PROBLEM DETAILS:
What is needed is an exact copy of every record.

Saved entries
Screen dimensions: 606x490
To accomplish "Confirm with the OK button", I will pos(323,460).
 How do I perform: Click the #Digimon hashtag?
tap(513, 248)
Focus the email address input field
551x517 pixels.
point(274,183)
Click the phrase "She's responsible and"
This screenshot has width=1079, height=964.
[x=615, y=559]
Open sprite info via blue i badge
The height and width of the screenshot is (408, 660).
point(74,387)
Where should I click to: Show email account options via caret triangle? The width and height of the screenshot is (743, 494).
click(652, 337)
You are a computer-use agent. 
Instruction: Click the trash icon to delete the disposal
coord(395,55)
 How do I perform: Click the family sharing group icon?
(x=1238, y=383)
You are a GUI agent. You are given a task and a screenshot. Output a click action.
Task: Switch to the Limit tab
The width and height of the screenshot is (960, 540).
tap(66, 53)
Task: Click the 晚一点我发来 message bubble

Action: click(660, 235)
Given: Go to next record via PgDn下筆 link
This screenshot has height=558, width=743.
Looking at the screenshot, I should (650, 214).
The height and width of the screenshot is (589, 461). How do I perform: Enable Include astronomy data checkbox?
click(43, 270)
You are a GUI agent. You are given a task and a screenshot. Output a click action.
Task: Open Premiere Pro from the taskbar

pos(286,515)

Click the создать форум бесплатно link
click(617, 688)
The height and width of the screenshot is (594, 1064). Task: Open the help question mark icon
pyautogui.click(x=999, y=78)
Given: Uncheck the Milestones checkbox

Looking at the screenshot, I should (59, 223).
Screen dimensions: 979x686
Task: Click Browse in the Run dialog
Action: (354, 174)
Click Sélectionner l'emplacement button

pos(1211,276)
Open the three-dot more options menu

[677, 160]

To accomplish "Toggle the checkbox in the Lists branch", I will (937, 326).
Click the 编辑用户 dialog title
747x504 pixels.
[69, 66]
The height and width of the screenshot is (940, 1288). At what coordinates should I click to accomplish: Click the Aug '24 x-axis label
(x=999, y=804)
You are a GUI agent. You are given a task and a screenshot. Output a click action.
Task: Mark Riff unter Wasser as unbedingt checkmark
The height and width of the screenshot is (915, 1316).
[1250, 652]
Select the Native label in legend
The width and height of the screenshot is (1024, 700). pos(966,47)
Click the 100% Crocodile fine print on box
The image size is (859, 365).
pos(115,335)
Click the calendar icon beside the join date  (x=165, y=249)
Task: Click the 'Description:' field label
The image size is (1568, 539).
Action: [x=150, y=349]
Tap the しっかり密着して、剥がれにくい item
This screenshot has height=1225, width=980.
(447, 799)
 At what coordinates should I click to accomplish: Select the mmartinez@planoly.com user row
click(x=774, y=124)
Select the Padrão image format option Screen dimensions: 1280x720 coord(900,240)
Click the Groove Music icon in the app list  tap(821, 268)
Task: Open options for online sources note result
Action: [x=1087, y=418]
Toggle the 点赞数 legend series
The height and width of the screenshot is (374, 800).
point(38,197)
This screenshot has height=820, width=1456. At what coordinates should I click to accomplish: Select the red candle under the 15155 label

RESULT FOR THIS TASK:
Screen dimensions: 606x490
To accomplish "Confirm with the OK button", I will pos(323,460).
 How do I perform: Click the #Digimon hashtag?
tap(513, 248)
Focus the email address input field
551x517 pixels.
point(274,183)
Click the phrase "She's responsible and"
This screenshot has width=1079, height=964.
[x=615, y=559]
Open sprite info via blue i badge
The height and width of the screenshot is (408, 660).
point(74,387)
Where should I click to: Show email account options via caret triangle? The width and height of the screenshot is (743, 494).
click(652, 337)
You are a computer-use agent. 
Instruction: Click the trash icon to delete the disposal
coord(395,55)
 How do I perform: Click the family sharing group icon?
(x=1238, y=383)
You are a GUI agent. You are given a task and a screenshot. Output a click action.
Task: Switch to the Limit tab
The width and height of the screenshot is (960, 540).
tap(66, 53)
Task: Click the 晚一点我发来 message bubble

Action: click(660, 235)
Given: Go to next record via PgDn下筆 link
This screenshot has height=558, width=743.
Looking at the screenshot, I should (650, 214).
The height and width of the screenshot is (589, 461). How do I perform: Enable Include astronomy data checkbox?
click(43, 270)
You are a GUI agent. You are given a task and a screenshot. Output a click action.
Task: Open Premiere Pro from the taskbar

pos(286,515)

Click the создать форум бесплатно link
click(617, 688)
The height and width of the screenshot is (594, 1064). Task: Open the help question mark icon
pyautogui.click(x=999, y=78)
Given: Uncheck the Milestones checkbox

Looking at the screenshot, I should (59, 223).
Screen dimensions: 979x686
Task: Click Browse in the Run dialog
Action: (354, 174)
Click Sélectionner l'emplacement button

pos(1211,276)
Open the three-dot more options menu

[677, 160]

To accomplish "Toggle the checkbox in the Lists branch", I will (937, 326).
Click the 编辑用户 dialog title
747x504 pixels.
[69, 66]
The height and width of the screenshot is (940, 1288). At what coordinates should I click to accomplish: Click the Aug '24 x-axis label
(x=999, y=804)
You are a GUI agent. You are given a task and a screenshot. Output a click action.
Task: Mark Riff unter Wasser as unbedingt checkmark
The height and width of the screenshot is (915, 1316).
[1250, 652]
Select the Native label in legend
The width and height of the screenshot is (1024, 700). pos(966,47)
Click the 100% Crocodile fine print on box
The image size is (859, 365).
pos(115,335)
Click the calendar icon beside the join date  (x=165, y=249)
Task: Click the 'Description:' field label
The image size is (1568, 539).
Action: [x=150, y=349]
Tap the しっかり密着して、剥がれにくい item
This screenshot has height=1225, width=980.
(447, 799)
 At what coordinates should I click to accomplish: Select the mmartinez@planoly.com user row
click(x=774, y=124)
Select the Padrão image format option Screen dimensions: 1280x720 coord(900,240)
Click the Groove Music icon in the app list  tap(821, 268)
Task: Open options for online sources note result
Action: [x=1087, y=418]
Toggle the 点赞数 legend series
The height and width of the screenshot is (374, 800).
point(38,197)
This screenshot has height=820, width=1456. At what coordinates should I click to accomplish: Select the red candle under the 15155 label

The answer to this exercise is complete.